While it runs on the PCIe Gen 4.0 x 4, NVMe 1.4 interface, it’ll still work on a Gen 3 slot, but you’ll be limited to the Gen 3 speeds and bandwidth. So, ensure it’s fitted to a fully compatible slot if you want to see those top-end speeds of 7000 Mbps+.
The FX900 comes equipped with their 8-channel Gen 4 x4 controller, using the latest NVMe 1.4 protocol. This means the 1 and 2TB models can reach speeds up to 7400 MB/s, while the 512GB will hit around 7000 MB/s. The 512GB, 1TB and 2TB will also reach write speeds of 3800, 6400 and 6700 MB/s respectively.
The FX900 comes equipped with DRAM Independent Cache (Dynamic SLC Caching and DRAM Cache Buffer). This can improve the 4K Random Read and Write performance and reduce access delay significantly. The 2TB will do around 1344K IOPS Read and 1122K IOPS Write. There’s also support for NCQ and TRIM too, which are certainly welcome additions for those who intend to multi-task the drive a lot.
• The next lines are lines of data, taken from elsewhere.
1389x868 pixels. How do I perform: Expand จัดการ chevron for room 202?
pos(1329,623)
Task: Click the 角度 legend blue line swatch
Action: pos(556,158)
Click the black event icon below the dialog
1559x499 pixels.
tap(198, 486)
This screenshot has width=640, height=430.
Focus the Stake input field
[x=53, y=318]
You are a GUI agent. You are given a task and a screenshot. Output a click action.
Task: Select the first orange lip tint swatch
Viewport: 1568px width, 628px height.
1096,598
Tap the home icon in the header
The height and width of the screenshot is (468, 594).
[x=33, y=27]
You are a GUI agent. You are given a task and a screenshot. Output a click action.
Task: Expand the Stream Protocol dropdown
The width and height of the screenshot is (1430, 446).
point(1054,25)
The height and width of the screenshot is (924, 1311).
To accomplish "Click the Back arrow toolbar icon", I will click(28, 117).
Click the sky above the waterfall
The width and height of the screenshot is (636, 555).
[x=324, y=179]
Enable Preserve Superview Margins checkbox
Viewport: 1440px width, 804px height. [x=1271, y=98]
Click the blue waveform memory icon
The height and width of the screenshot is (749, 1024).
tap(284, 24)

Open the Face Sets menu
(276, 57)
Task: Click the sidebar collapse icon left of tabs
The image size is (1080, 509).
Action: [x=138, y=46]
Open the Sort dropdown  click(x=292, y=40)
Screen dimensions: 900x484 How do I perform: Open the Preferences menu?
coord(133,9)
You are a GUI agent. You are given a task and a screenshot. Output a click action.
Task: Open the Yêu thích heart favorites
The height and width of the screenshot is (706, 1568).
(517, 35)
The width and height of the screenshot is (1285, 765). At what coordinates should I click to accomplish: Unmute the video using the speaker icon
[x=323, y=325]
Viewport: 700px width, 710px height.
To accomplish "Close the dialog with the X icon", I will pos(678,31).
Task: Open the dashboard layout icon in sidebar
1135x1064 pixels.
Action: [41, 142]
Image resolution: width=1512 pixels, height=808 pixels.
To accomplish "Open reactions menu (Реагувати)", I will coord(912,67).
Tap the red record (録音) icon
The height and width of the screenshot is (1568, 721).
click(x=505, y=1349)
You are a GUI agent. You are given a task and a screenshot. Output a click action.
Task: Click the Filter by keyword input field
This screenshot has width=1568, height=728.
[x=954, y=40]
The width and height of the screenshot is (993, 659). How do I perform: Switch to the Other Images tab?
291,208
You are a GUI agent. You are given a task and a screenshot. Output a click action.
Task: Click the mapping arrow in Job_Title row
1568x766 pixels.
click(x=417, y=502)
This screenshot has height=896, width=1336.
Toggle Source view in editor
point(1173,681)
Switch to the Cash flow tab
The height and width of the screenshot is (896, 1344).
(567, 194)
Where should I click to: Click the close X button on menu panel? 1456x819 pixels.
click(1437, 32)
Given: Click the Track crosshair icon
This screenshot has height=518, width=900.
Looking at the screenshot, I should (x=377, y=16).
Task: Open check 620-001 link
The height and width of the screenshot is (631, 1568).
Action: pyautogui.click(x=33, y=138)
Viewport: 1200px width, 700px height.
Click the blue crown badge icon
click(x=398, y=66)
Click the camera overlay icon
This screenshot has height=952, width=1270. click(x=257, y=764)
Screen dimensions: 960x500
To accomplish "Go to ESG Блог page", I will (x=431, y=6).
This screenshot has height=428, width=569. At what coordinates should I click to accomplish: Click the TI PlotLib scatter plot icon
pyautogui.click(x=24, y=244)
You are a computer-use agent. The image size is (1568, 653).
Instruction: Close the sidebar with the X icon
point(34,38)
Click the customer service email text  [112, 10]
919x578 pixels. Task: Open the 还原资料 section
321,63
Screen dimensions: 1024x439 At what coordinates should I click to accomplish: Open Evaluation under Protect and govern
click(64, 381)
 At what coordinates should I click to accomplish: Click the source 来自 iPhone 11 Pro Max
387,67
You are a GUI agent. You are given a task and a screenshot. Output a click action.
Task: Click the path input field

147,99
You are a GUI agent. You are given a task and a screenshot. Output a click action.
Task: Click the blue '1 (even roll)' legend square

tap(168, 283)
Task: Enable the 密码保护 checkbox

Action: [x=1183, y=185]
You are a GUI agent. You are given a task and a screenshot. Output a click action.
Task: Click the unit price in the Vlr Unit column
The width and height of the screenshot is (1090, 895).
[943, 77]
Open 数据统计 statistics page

Heat dissipation is easily dealt with too, thanks to their Graphene Thermal Pad design. It may not look like much, but Graphene is a seriously impressive material. That thing pad can reduce temperatures by around 20c, and that’s more than enough to significantly improve performance when the drive is being taxed heavily and overheating results in reduced speeds until the drive is in a cooler state. However, the Graphene is also impressively thin, so it’ll still be compatible with slim systems such as laptops.
The drive is well made, and backed by a 5-year warranty. The 512GB, 1TB and 2TB are covered for 300, 600, and 1200 TBW, which is certainly more than most consumers would ever get even close to. If you need more than that, you’ll be wanting to invest in an enterprise-class drive instead.